**ACTION ITEM:** Note each line in the data holding the string "Confirm" and report it.

Records from a data collection:
▼
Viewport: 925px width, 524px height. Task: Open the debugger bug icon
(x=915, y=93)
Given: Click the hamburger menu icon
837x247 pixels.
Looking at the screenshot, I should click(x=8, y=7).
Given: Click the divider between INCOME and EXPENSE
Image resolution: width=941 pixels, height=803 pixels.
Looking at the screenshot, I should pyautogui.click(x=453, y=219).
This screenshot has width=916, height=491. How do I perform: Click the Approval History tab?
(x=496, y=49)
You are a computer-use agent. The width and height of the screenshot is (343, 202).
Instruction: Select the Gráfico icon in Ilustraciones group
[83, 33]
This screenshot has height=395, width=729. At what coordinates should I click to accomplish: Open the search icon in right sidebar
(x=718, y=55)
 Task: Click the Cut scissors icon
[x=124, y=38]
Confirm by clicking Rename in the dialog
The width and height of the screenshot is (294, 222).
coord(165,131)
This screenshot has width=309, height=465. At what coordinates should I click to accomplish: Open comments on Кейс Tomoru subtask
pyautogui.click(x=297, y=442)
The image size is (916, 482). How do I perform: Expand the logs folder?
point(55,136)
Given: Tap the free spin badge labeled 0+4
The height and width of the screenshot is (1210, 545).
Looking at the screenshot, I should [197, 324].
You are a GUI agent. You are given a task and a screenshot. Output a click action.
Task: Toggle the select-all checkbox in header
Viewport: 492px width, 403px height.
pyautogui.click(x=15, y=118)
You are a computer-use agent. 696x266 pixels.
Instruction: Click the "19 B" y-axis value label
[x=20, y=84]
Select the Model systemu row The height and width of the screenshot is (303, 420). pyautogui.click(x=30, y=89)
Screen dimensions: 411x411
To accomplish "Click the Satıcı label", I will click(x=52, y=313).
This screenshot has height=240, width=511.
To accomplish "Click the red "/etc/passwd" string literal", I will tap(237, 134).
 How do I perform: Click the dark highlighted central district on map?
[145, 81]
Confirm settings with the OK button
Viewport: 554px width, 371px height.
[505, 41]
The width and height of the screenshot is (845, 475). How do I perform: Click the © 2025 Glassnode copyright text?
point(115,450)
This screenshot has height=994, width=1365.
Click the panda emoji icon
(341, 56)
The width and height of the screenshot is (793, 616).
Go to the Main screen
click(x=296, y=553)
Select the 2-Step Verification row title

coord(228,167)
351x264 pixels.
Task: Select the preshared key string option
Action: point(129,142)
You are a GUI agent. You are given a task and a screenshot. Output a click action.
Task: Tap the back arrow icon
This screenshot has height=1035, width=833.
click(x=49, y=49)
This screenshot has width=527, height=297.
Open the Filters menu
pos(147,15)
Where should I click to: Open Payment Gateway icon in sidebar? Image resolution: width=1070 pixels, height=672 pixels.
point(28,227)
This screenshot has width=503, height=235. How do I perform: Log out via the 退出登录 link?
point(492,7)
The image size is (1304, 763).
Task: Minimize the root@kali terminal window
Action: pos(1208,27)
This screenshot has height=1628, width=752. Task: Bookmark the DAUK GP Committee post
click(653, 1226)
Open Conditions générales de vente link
▲
**WRITTEN RESPONSE:**
Confirm by clicking Rename in the dialog
Confirm settings with the OK button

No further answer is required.